*** Supplied records ***
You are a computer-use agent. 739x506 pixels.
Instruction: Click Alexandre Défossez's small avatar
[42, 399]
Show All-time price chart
***
*** Supplied records ***
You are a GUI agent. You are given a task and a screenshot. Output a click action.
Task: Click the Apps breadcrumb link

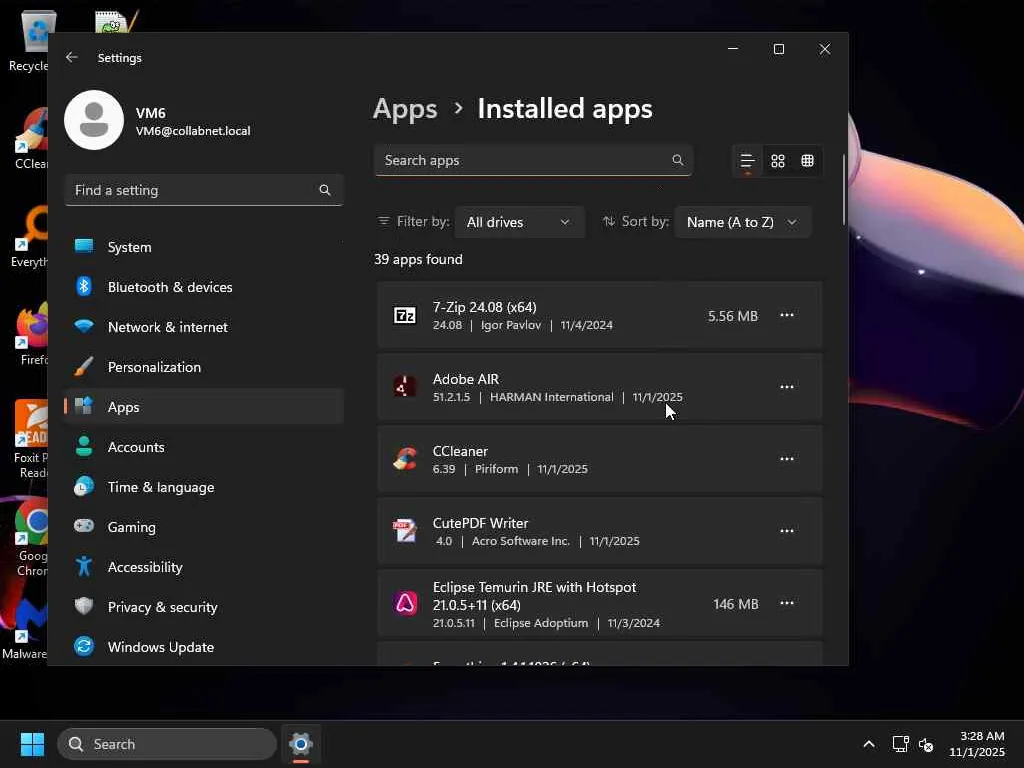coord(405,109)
***
*** Supplied records ***
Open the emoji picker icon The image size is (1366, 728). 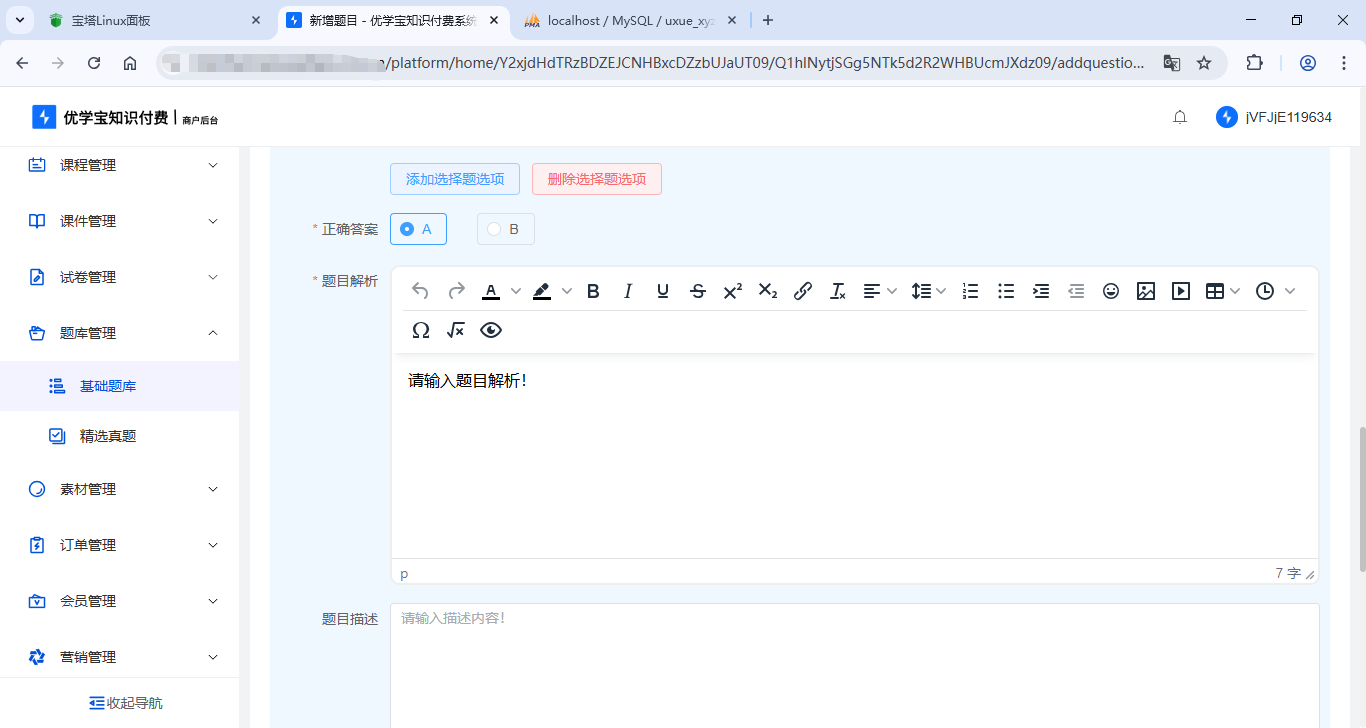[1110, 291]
***
◆ **Work to complete**
Using the data above, reproduce exactly the lines from the line that contains "Instruction: Click Alexandre" through the line that contains "Show All-time price chart", including both.

◆ **Written solution**
Instruction: Click Alexandre Défossez's small avatar
[42, 399]
Show All-time price chart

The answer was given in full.